O Logos Uno e a VERDADE do Cristo

 Se você acredita em um Deus onipresente, você não tem como sair de dentro da onipresença para conhecê-lo. É preciso que se conheça estando dentro do Logos que revelou sua face humana por meio de uma sincronicidade histórica dentro desta onipresença; como se demonstra pelas Escrituras, como em Isaías. Ali você estuda o cumprimento da revelação dentro do Logos.

Isto mostra a razão para tal conhecimento e ciência, pois é possível perceber a História. Eis a razão pela qual o Espírito Santo se faz presente no Logos Uno, mas divido em três, para ser compreensível diante desta mesma razão, ainda que se mantenha o mistério da Fé.

E conhecer jamais vai ser compreender o TODO, pois não se sai desta onipresença. Portanto, as dúvidas surgem, como surge a tibieza etc. Afinal, se sair não é onipresente. Qualquer coisa fora do entendimento deste Logos não é cristão. É por isso que se fala em revelação.
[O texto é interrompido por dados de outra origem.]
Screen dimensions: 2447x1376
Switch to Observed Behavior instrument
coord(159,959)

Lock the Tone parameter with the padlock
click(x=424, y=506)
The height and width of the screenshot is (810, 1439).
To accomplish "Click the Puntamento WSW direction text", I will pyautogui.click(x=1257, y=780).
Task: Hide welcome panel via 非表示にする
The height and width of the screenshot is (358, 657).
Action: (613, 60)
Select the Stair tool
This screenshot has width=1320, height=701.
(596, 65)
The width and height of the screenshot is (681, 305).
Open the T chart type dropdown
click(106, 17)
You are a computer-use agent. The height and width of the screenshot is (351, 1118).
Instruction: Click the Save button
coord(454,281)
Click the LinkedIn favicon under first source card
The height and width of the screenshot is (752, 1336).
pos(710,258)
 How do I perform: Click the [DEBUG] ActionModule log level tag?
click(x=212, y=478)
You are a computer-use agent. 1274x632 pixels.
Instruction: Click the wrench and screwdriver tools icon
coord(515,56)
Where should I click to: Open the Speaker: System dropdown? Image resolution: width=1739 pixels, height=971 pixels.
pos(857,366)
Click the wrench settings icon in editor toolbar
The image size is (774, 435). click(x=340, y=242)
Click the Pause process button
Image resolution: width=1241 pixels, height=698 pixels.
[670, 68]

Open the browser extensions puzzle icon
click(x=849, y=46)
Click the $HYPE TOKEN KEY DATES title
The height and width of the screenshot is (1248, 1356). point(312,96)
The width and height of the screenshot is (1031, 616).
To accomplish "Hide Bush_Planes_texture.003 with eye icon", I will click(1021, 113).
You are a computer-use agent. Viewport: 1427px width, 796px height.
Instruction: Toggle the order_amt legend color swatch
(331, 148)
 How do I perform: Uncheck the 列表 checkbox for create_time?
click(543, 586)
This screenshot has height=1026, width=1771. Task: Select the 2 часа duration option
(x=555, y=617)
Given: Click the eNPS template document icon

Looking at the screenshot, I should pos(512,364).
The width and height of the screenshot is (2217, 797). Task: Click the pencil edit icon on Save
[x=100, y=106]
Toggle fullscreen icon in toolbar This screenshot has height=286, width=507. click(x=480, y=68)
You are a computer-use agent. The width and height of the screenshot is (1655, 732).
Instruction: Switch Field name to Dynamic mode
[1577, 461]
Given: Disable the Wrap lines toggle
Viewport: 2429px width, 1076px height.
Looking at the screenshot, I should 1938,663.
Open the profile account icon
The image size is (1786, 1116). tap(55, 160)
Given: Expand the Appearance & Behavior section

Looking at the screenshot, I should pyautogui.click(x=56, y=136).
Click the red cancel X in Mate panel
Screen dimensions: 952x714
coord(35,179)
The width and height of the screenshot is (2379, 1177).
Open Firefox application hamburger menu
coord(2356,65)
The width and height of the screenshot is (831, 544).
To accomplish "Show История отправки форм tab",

Em Isaías, antes mesmo da vinda de Jesus, se tem a natureza do Messias. Leiam, por exemplo, o Isaías 53. Vejam que ali já se faz manifesta a profecia da face humana do Logos entre os anos de 740 a 681 a.C. É uma sincronicidade histórica que dialoga com a Fé. Isto se dá por revelação. Quando se fala de "revelação" não se fala de algo que despreza a razão. Muito pelo contrário. O próprio Santo Tomás de Aquino chama atenção para isto.

As leituras presentes nos missais buscam esse diálogo quando Isaías aparece como primeira leitura, abrindo portas para o Evangelho. Aqui cito apenas um exemplo. Por isto que qualquer forma - repito! - de entendimento fora desta compreensão de Logos não é cristã.

Recentemente tive uma conversa sobre a ressuscitação de Lázaro, presente em João. Defendiam a possibilidade de catalepsia. É impossível. É impossível pelas questões racionais, mas sobretudo pela posição histórica do evento para a confirmação do Logos. É desfazer a natureza do Cristo para substanciar outra Fé ou ausência de Fé. Eu até respeito profundamente, pois creio que as pessoas são livres para acreditar no que bem entendem, mas digo com todas as letras: Não é a compreensão cristã.
Quando se fala da revelação do Logos se fala justamente da impossibilidade do entendimento fora da onipresença na qual se acredita ou não se acredita. Se acredita, não é preciso que você aceite a revelação sem questionamentos, pois é possível questionar. Porém, uma forma de questionar é a observação dos eventos históricos e não apenas pela Bíblia, mas pelas diversas fontes que os apontam.

O problema de hoje em dia é que quando você fala que determinadas coisas se dão por "revelação" tem sempre alguém que diz: "Então, eu tenho que simplesmente aceitar?". Não! Os próprios apóstolos não lembraram desta sincronicidade ao se depararem com o túmulo de Cristo vazio. O entendimento só veio depois.

O próprio Cristo - como se viu no Evangelho da missa de Páscoa - chamou os apóstolos de lerdos em função do não entendimento racional do processo.

Tive esta conversa com a Camila Dias, durante uma manifestação de rua, em que ela questionou minha crença e a aceitação da revelação. O que falei foi justamente o que foi dito pelo padre Marcio ontem na Santa Missa. Falei um pouco sobre esse Logos. Falei dele com Vanessa Alencar, minha amada esposa, quado discutíamos algumas questões do espiritismo. E até com o amigo judeu Leandro Silva, que como judeu não tem a visão do Messias que já veio. A diferença é que o judeu sabe que sua base não é cristã, mas há doutrinas que se dizem cristãs ou se infiltram no cristianismo buscando modificar a natureza do Cristo. A própria Teologia da Libertação faz isto com o teor materialista que carrega. É o câncer da Igreja Católica.


Pretendo escrever mais sobre o assunto em breve. Sem a pretensão de convencer quem quer que seja, sem querer desrespeitar qualquer Fé ou ausência de Fé. Mas simplesmente para marcar algumas coisas que a Igreja defende. E acreditem, a compreensão desta natureza está nas mais polêmicas questões da humanidade. Por isto a leitura do catecismo é fundamental. Compreender este Logos é entender A VERDADE.